On Sep 26, 2008, at 1:45 PM, Robert Kubrick wrote:
I'm not sure how should I interpret this message:
[local:17344] *** An error occurred in MPI_Testsome
[local:17344] *** on communicator MPI COMMUNICATOR 5 CREATE FROM 0
[local:17344] *** MPI_ERR_TRUNCATE: message truncated
[local:17344] *** MPI_ERRORS_ARE_FATAL (goodbye)
mpiexec noticed that job rank 0 with PID 17338 on node local exited
on signal 15 (Terminated).
3 additional processes aborted (not shown)
I am assuming that the error was triggered because one of the
buffers I set in the MPI_Recv_init() calls can not contain the
incoming message.
Sorry for the delay in replying.
This is likely the cause -- MPI defines this as a run-time error.
However, I don't understand why job rank 0 terminates first. The
only process that contains a call to MPI_Testsome has actually rank
3, and it's receiving messages from rank 0.

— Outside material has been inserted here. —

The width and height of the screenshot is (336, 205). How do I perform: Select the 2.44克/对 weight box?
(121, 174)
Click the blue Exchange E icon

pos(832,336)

The aborting process sends a message to kill all the other processes
in the job before it dies itself (i.e., to obey the semantics of an
MPI abort). Hence, it's likely that there's a race going on here and
process 0 dies before 3, so mpirun reports that first.
Also I think it would be a good idea to print the message tag in the
error log.
Mm. Good point. I'll file this as a feature request -- we have
centralized error reporting for the abort sequence, so it'll take a
little noodling to get that in there. Probably won't happen for v1.3[.
0], but that's good real-world feedback to have. Thanks!
--
Jeff Squyres
Cisco Systems